Listed records –
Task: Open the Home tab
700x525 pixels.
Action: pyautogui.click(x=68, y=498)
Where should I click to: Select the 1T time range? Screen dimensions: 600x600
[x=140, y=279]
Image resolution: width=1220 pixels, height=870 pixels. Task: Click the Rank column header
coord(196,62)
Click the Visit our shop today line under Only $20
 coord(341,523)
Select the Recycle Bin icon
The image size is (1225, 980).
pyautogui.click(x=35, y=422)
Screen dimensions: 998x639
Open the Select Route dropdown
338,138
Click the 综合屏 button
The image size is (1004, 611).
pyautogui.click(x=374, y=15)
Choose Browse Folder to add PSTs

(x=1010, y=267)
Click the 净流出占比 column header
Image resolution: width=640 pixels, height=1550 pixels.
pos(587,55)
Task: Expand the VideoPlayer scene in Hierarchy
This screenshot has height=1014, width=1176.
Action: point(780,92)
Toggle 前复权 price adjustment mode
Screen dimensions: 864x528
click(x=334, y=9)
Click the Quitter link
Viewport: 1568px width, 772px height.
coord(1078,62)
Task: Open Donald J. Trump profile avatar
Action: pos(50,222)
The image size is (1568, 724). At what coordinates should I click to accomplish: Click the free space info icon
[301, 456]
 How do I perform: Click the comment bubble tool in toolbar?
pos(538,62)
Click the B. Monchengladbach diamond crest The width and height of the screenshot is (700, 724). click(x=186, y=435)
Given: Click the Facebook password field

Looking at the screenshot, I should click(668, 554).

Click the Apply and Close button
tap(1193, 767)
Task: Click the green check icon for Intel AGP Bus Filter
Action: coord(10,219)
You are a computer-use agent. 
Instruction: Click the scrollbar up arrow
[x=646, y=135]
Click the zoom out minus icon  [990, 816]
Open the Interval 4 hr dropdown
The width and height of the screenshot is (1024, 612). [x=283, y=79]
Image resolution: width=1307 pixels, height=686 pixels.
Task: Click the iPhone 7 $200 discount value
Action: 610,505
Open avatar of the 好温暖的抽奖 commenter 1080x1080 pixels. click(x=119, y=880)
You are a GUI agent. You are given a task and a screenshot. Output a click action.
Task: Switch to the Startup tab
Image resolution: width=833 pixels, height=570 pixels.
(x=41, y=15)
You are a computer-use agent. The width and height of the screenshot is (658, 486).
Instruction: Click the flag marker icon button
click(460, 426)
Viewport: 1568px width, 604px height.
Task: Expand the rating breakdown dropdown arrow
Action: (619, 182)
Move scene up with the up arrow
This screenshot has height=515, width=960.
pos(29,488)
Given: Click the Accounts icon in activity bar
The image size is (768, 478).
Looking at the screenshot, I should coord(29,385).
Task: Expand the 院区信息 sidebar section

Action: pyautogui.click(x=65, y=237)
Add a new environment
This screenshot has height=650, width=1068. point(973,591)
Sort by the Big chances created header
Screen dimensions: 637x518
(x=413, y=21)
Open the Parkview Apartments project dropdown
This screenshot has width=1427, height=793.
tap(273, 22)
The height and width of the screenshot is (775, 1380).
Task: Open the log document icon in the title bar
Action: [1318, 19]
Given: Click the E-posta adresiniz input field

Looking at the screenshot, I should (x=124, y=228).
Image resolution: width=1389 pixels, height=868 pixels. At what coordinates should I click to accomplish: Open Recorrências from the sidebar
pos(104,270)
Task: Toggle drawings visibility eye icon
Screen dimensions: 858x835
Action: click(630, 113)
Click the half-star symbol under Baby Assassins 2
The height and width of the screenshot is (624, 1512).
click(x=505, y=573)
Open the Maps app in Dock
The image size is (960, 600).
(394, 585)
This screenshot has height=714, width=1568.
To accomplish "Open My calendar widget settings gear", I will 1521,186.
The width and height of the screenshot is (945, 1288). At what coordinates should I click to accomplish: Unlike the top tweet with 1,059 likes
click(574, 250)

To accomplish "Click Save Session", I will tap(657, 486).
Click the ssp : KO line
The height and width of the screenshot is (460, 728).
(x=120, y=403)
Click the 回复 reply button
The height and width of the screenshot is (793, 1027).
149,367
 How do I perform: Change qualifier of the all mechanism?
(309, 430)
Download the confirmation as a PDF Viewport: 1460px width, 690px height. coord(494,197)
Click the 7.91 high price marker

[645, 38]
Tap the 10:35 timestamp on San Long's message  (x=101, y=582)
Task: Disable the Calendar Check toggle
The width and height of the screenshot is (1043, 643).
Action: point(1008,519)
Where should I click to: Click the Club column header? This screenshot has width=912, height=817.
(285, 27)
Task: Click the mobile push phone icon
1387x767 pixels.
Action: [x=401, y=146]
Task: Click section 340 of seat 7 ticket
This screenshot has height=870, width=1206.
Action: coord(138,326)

Work required –
Show a copy of each line from the records above in which the string "will" occurs.

Answer box –
To accomplish "Open My calendar widget settings gear", I will 1521,186.
To accomplish "Click Save Session", I will tap(657, 486).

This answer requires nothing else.